20/06/2024

Papa-entulhos reduzem notificações e multas por descarte irregular de lixo

Diminuição de ocorrências também é atribuída à adesão ao Controle de Transporte de Resíduos, uma certificação que comprova se os restos de obras foram levados para o local correto

O número de multas e notificações por descarte irregular de resíduos de construção civil (RCC) caiu entre 2021 e 2022, conforme dados da Secretaria de Proteção da Ordem Urbanística (DF Legal). A queda é atribuída à abertura de novos papa-entulhos, à adesão à certificação de controle e à educação ambiental ofertada para a população, por meio de campanhas educativas.

Em 2021, foram feitas 17.682 vistorias, que resultaram em 4.093 notificações e 387 multas. Já em 2022, houve 15.013 vistorias, 3.060 notificações e 226 multas. A redução de um ano para o outro foi de 25% em relação às notificações e de 41% quando referente às multas. E para 2023, a expectativa é que a tendência de diminuição continue.
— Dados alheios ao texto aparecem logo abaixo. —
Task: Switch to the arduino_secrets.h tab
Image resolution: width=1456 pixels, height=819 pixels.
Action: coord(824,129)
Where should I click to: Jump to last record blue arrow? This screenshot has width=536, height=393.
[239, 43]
De janeiro a junho foram 5.583 vistorias, 763 notificações e 58 multas. A multa pelo descarte de RCC varia conforme a gravidade do delito, indo de R$ 2.695,96 a R$ 269.597,12

“Percebemos que, a partir do momento em que novos papa-entulhos foram criados, os cidadãos passaram a levar os resíduos para lá”, afirma o subsecretário de Fiscalização de Resíduos Sólidos da Secretaria DF Legal, Edmilson Cruz. “Temos 135 auditores fiscais que trabalham nas 35 regiões administrativas, atendendo a demandas de forma rotineira. Quando passam em uma rua e veem restos de obra na rua, fazem a notificação e o pedido de que o entulho vá para o papa-entulho.”
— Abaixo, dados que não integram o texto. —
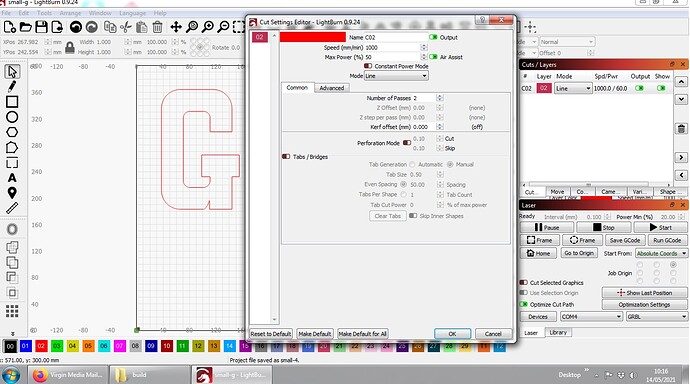
Task: Click the Speed (mm/min) input field
Action: [x=394, y=48]
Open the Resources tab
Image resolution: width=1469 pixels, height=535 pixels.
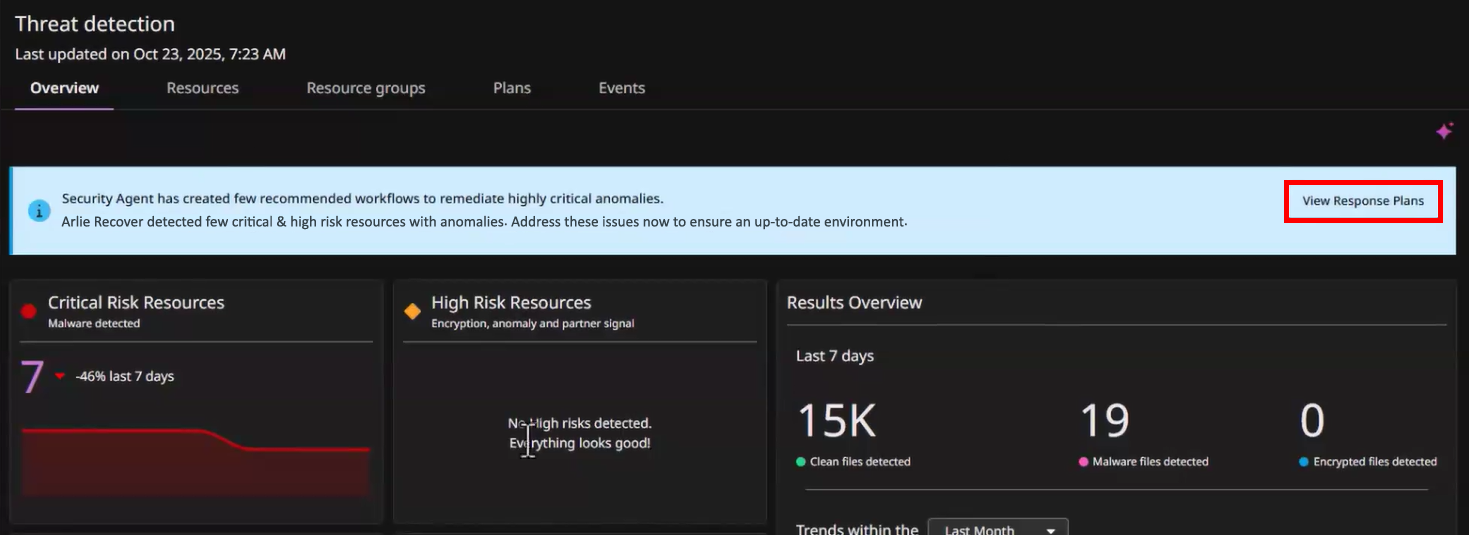tap(202, 88)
Atualmente, existem 23 equipamentos instalados em 15 regiões administrativas (RAs). Até 2019, havia apenas 11 unidades do serviço. O Governo do Distrito Federal (GDF), por meio do Serviço de Limpeza Urbana (SLU), inaugurou mais 12 desde então, contemplando cidades que não dispunham do equipamento. Agora, o objetivo é ampliar a política, para que todas as regiões tenham, no mínimo, uma unidade.
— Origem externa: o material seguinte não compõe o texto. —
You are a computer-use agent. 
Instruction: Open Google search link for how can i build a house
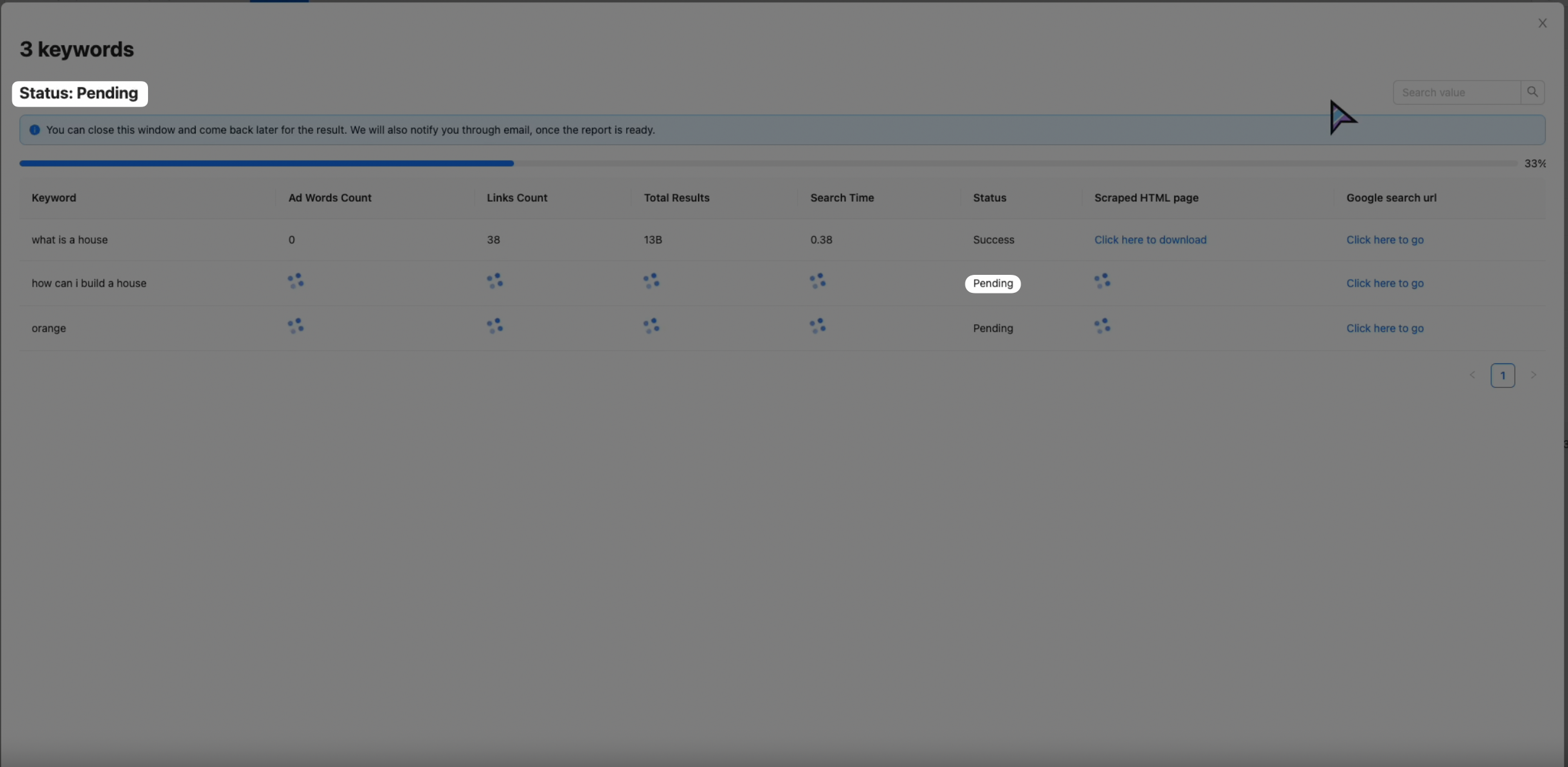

“Com o papa-entulho, a pessoa tem a opção de fazer a entrega dos resíduos sem nenhum custo e evitar qualquer impacto ao meio ambiente e prejuízos financeiros. Ter uma unidade próxima de casa é um facilitador do descarte correto”, avalia a engenheira ambiental do Serviço de Limpeza Urbana (SLU), Mayara Menezes.

Adequação

“Uma vez que o gerador contrata, o prestador é obrigado a gerar o CTR no site do SLU. O DF Legal tem acesso ao sistema e, quando o prestador gera o documento, uma cópia é enviada ao e-mail do gerador. Quando o entulho chega na URE, o gerador também recebe uma mensagem informando que o resíduo foi entregue na área correta. Isso garante que o caçambeiro não vai descartar o entulho numa área pública”Mayara Menezes, engenheira ambiental

Outro motivo apontado pelo DF Legal como razão da queda no número de notificações e multas é a adesão ao Controle de Transporte de Resíduos (CTR). Trata-se de um certificado que mostra se o transportador do resíduo – popularmente chamado de caçambeiro – faz o descarte correto dos restos de obras.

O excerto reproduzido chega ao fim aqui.